You will also want to start looking into and contacting ebook self-publishing servicers, distributors, and retailers, such as Kindle Direct Publishing or BookBaby.
Many of these do not charge you a fee to publish your work through them initially and take a percentage of your sales, instead. They typically will also have help pages to help you navigate their publishing system, making the process a little less daunting for a new writer.
If you choose to go the DIY route, there’s one more piece that will be integral to your success.
At some point during the process, not necessarily before you even finish your first draft, it will be a good idea to start a blog and some author pages. Establish an online presence on social media circles and in groups that are relevant to the genre in which you write.
Good social media strategy is a topic for a whole other article, but keep in mind that how you present yourself, your brand, matters, and a good reputation can be very helpful in building a following for your published stories.

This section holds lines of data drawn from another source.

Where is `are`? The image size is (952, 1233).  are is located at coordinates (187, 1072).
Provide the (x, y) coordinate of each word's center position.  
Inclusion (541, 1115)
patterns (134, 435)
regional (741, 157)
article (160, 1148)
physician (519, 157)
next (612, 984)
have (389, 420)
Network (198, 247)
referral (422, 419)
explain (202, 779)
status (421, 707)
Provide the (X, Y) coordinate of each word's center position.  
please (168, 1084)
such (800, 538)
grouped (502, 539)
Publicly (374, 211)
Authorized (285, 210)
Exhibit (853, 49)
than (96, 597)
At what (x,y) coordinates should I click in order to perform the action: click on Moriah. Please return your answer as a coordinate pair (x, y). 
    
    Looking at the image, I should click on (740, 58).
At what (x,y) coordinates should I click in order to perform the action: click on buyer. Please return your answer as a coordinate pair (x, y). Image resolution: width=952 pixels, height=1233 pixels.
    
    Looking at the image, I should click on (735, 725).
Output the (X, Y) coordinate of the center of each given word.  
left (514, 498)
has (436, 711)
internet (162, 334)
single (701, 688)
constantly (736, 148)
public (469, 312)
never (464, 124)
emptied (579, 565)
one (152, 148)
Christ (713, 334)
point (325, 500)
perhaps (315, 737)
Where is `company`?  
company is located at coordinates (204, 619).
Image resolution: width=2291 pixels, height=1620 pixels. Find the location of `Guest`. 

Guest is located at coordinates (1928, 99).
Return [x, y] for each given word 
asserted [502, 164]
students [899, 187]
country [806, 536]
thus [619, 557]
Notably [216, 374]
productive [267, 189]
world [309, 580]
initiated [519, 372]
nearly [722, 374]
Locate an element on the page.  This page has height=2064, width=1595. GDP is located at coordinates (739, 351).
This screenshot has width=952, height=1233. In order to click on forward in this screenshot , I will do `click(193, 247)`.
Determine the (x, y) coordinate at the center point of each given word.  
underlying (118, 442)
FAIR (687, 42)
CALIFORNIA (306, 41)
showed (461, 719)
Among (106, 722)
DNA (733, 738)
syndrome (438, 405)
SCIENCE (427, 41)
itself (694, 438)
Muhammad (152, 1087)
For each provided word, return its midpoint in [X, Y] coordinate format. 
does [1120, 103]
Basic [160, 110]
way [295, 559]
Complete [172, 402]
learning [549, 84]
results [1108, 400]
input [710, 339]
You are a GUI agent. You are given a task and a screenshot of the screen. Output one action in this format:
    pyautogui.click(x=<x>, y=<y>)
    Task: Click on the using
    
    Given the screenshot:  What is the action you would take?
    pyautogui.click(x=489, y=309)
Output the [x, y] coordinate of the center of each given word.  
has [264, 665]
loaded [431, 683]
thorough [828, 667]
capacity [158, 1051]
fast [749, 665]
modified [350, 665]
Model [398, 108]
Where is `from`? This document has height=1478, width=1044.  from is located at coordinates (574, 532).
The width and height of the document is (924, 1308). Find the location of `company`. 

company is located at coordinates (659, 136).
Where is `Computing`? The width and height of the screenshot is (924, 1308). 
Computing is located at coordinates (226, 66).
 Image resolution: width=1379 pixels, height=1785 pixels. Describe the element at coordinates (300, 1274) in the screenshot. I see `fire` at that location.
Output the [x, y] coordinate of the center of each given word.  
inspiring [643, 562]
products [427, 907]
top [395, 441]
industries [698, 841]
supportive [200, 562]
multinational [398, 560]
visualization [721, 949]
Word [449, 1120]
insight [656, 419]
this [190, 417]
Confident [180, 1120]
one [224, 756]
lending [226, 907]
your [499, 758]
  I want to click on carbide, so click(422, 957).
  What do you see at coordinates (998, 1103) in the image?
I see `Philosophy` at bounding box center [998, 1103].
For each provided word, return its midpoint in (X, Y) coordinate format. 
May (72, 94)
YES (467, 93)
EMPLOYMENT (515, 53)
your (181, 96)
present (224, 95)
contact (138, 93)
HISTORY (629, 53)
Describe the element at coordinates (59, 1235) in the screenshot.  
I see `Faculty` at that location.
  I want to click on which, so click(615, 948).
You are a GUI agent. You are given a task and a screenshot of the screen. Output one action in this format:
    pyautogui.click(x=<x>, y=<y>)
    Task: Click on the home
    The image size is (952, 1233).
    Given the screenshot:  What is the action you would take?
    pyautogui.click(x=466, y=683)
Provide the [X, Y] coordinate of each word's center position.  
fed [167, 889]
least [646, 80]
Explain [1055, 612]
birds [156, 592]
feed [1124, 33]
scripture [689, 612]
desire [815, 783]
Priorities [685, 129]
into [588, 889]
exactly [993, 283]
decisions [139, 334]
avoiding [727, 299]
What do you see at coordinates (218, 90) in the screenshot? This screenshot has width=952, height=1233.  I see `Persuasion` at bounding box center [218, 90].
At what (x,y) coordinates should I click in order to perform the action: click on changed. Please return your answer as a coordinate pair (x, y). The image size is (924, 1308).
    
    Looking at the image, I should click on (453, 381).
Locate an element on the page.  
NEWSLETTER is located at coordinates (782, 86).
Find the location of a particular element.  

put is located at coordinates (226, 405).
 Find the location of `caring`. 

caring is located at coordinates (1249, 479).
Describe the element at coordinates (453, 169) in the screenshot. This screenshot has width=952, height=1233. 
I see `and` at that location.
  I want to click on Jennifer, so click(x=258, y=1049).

Once you have a publishing date, gather your most trustworthy and enthusiastic friends and fans, and form a social media street team. Ask them to talk up your latest publications in their own circles, and to leave reviews on retail sites like Amazon (and especially any place you sell your book).
Remember, you don’t have to achieve the towering popularity of the prolific authors we mentioned at the beginning of the article to make a decent income from writing fiction. But then again, with enough grit, determination, and proper use of marketing strategies, you can definitely develop a solid following, and who knows what might come of that!